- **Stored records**
#####

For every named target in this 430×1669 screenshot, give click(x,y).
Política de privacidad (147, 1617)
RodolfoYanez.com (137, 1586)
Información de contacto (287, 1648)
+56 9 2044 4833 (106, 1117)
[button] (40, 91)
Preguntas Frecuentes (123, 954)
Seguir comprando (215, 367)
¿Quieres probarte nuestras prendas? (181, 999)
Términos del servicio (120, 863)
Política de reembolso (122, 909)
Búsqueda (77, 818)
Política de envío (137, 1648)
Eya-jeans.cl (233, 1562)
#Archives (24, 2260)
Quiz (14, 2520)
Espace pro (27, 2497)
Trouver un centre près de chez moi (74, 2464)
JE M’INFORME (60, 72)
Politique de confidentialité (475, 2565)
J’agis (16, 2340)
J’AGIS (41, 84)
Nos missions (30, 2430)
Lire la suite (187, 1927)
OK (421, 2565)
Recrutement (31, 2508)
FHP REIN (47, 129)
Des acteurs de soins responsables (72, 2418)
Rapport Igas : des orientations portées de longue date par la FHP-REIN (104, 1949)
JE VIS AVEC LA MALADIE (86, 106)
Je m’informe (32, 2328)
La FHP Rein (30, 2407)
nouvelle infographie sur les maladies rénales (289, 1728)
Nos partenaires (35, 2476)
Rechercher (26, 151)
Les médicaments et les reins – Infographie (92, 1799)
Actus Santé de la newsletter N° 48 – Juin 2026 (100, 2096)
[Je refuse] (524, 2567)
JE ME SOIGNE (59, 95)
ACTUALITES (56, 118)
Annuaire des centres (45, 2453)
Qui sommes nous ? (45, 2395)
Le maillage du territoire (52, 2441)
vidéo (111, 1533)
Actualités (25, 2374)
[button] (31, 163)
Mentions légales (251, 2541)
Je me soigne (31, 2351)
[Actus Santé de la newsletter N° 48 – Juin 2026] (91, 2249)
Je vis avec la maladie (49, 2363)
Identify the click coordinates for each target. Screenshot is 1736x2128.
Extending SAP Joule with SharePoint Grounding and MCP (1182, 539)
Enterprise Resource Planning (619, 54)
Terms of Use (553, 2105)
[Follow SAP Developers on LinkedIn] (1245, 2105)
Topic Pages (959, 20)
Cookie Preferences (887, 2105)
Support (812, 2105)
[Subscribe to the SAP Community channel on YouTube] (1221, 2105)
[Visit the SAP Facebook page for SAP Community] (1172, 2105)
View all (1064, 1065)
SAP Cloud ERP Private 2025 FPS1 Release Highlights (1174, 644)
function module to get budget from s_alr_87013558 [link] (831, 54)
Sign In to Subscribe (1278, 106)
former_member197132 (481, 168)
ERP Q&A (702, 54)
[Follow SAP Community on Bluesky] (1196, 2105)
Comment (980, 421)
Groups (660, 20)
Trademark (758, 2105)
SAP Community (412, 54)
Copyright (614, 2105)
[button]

#####

- **What the task requires**
Every single line in the records above must be written out exactly.

- **Solution to the problem**
For every named target in this 430×1669 screenshot, give click(x,y).
Política de privacidad (147, 1617)
RodolfoYanez.com (137, 1586)
Información de contacto (287, 1648)
+56 9 2044 4833 (106, 1117)
[button] (40, 91)
Preguntas Frecuentes (123, 954)
Seguir comprando (215, 367)
¿Quieres probarte nuestras prendas? (181, 999)
Términos del servicio (120, 863)
Política de reembolso (122, 909)
Búsqueda (77, 818)
Política de envío (137, 1648)
Eya-jeans.cl (233, 1562)
#Archives (24, 2260)
Quiz (14, 2520)
Espace pro (27, 2497)
Trouver un centre près de chez moi (74, 2464)
JE M’INFORME (60, 72)
Politique de confidentialité (475, 2565)
J’agis (16, 2340)
J’AGIS (41, 84)
Nos missions (30, 2430)
Lire la suite (187, 1927)
OK (421, 2565)
Recrutement (31, 2508)
FHP REIN (47, 129)
Des acteurs de soins responsables (72, 2418)
Rapport Igas : des orientations portées de longue date par la FHP-REIN (104, 1949)
JE VIS AVEC LA MALADIE (86, 106)
Je m’informe (32, 2328)
La FHP Rein (30, 2407)
nouvelle infographie sur les maladies rénales (289, 1728)
Nos partenaires (35, 2476)
Rechercher (26, 151)
Les médicaments et les reins – Infographie (92, 1799)
Actus Santé de la newsletter N° 48 – Juin 2026 (100, 2096)
[Je refuse] (524, 2567)
JE ME SOIGNE (59, 95)
ACTUALITES (56, 118)
Annuaire des centres (45, 2453)
Qui sommes nous ? (45, 2395)
Le maillage du territoire (52, 2441)
vidéo (111, 1533)
Actualités (25, 2374)
[button] (31, 163)
Mentions légales (251, 2541)
Je me soigne (31, 2351)
[Actus Santé de la newsletter N° 48 – Juin 2026] (91, 2249)
Je vis avec la maladie (49, 2363)
Identify the click coordinates for each target. Screenshot is 1736x2128.
Extending SAP Joule with SharePoint Grounding and MCP (1182, 539)
Enterprise Resource Planning (619, 54)
Terms of Use (553, 2105)
[Follow SAP Developers on LinkedIn] (1245, 2105)
Topic Pages (959, 20)
Cookie Preferences (887, 2105)
Support (812, 2105)
[Subscribe to the SAP Community channel on YouTube] (1221, 2105)
[Visit the SAP Facebook page for SAP Community] (1172, 2105)
View all (1064, 1065)
SAP Cloud ERP Private 2025 FPS1 Release Highlights (1174, 644)
function module to get budget from s_alr_87013558 [link] (831, 54)
Sign In to Subscribe (1278, 106)
former_member197132 (481, 168)
ERP Q&A (702, 54)
[Follow SAP Community on Bluesky] (1196, 2105)
Comment (980, 421)
Groups (660, 20)
Trademark (758, 2105)
SAP Community (412, 54)
Copyright (614, 2105)
[button]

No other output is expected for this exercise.